Шутовство ничтожного персонажа, докучливого гостя, в конечном счете раскрывает угрожающую властную силу ничтожества. История племянника Рамо — это рассказ о неизбежной неустойчивости и иронической обратимости любой формы суждения о неразумии, разоблачающей его как нечто ему внеположное и не единосущност-ное… Неразумие мало-помалу подступает к обличающему его разуму, навязывая ему нечто вроде рабства наоборот; ибо мудрость, полагающая, будто ее отношения с безумием суть отношения чистого суждения и определения — “Этот человек безумец” — заранее установила с ним отношение обладания и смутной причастности: “Этот человек — мои безумец”, - в той мере, в какой я сам достаточно разумен, чтобы распознать его безумие, и в какой это распознание есть отметина, знак и как бы эмблема моего разума. Разум неспособен констатировать безумие, не компрометируя себя отношениями собственности. Неразумие находится не вне разума, а именно внутри него: разум вбирает его в себя, владеет им и превращает в вещь; для разума оно — самое внутреннее, но также и самое прозрачное, самое открытое для него начало. В отличие от мудрости и истины, которые всегда бесконечно удалены от разума, безумие неизменно пребывает той его частью, какой он может владеть безраздельно. “Долгое время существовало звание королевского шута, но никогда не было звания королевского мудреца”6.

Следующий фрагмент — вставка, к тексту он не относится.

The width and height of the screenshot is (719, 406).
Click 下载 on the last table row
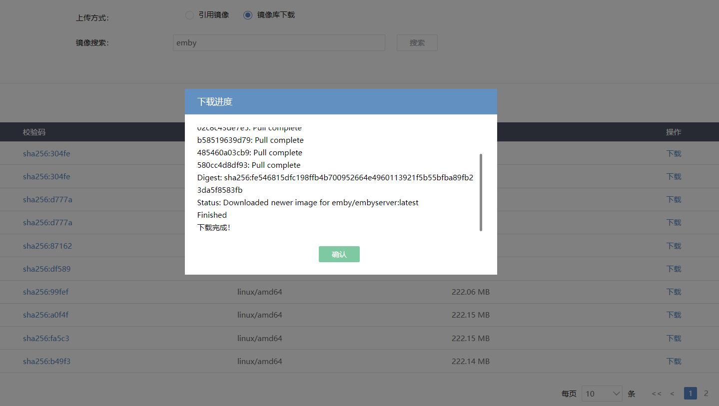[673, 361]
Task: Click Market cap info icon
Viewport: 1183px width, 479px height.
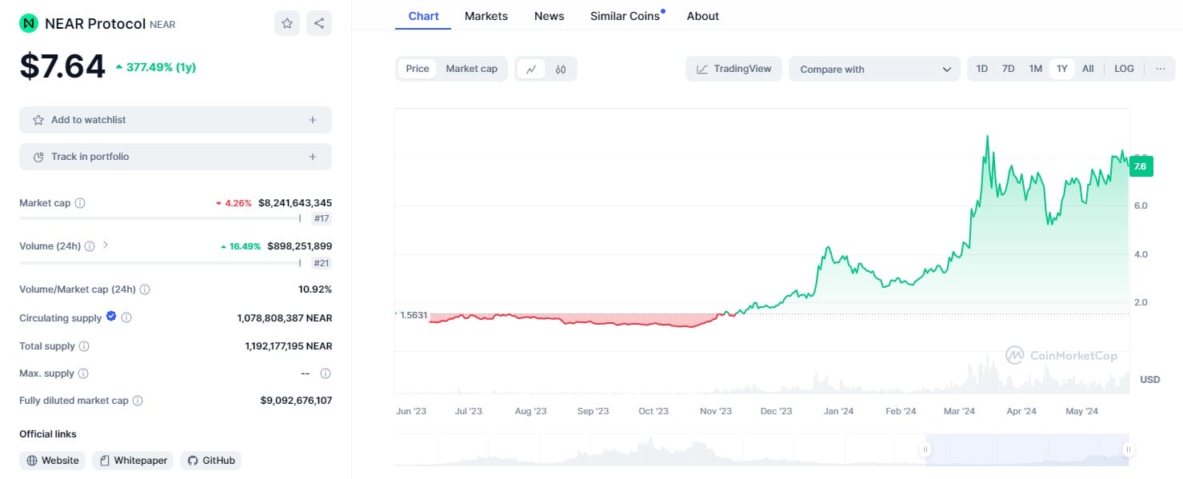Action: point(80,203)
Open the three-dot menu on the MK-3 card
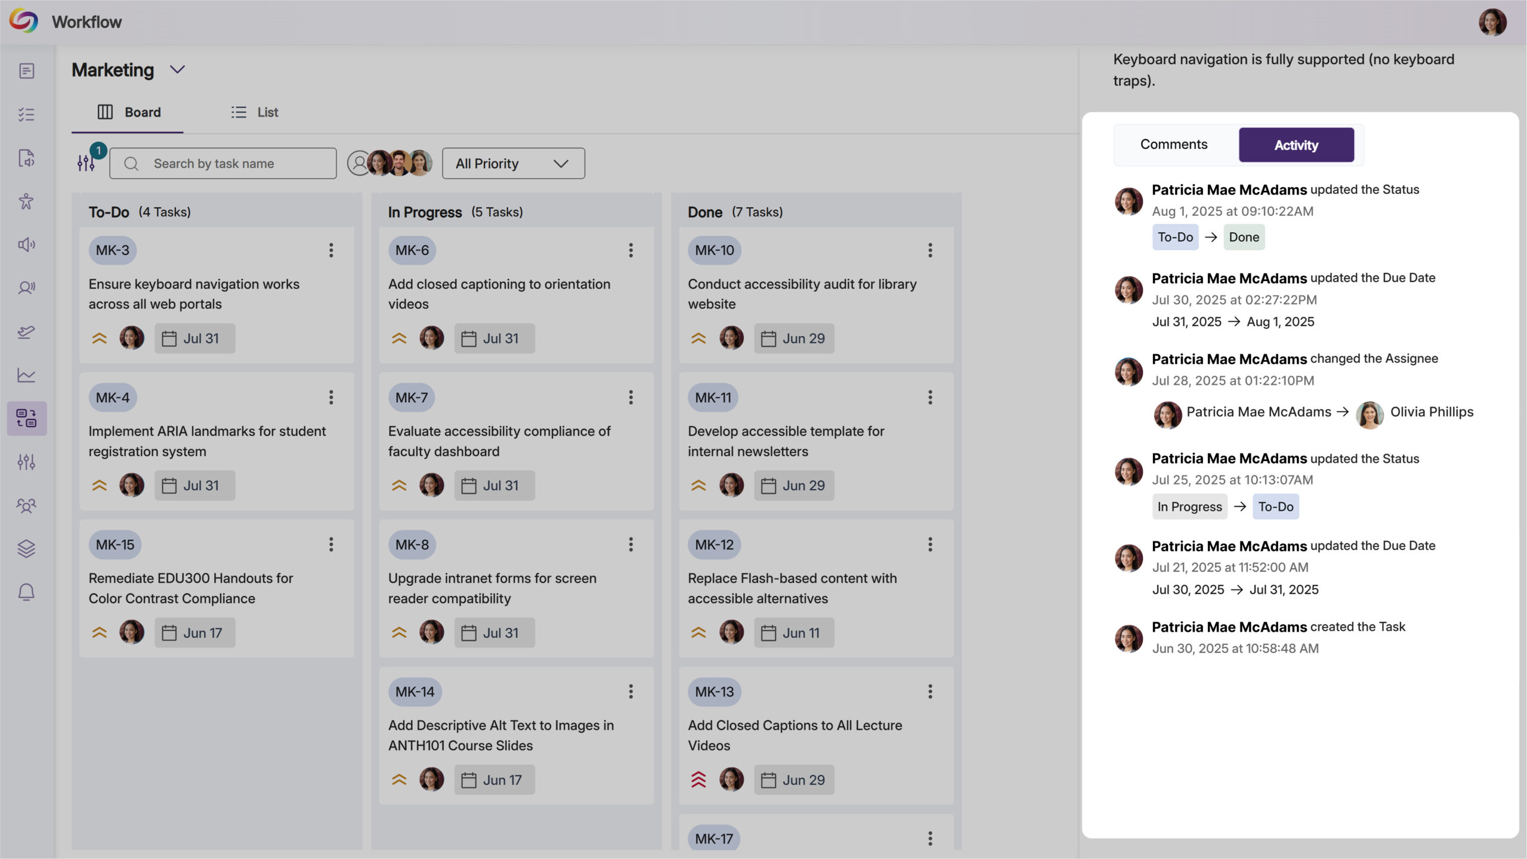This screenshot has height=859, width=1527. pyautogui.click(x=331, y=250)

И вот уже намечается двойное попятное движение, ведущее к новому торжеству безумия: с одной стороны, неразумие вновь вплотную подступает к разуму, который не может быть уверен в себе, не обладая безумием; с другой стороны, идет постепенное восхождение к такому типу опыта, где оба они бесконечно предполагают и подразумевают друг друга: “Не быть безумцем означает только страдать другим видом безумия”. И тем не менее это предполагание совершенно иного типа, нежели то, угроза которого преследовала разум в западной культуре конца Средних веков и всего Возрождения. Оно не служит больше указанием на те смутные, недосягаемые сферы, что рисовались воображению в фантастическом смешении миров и в наступлении конца времен; теперь оно раскрывает непоправимую хрупкость и недолговечность этих отношений причастности, когда разум немедленно впадает в обладание, взыскуя в нем своего бытия: именно тогда, когда разум вступает во владение неразумием, он тем самым отчуждается, становится сумасшедшим.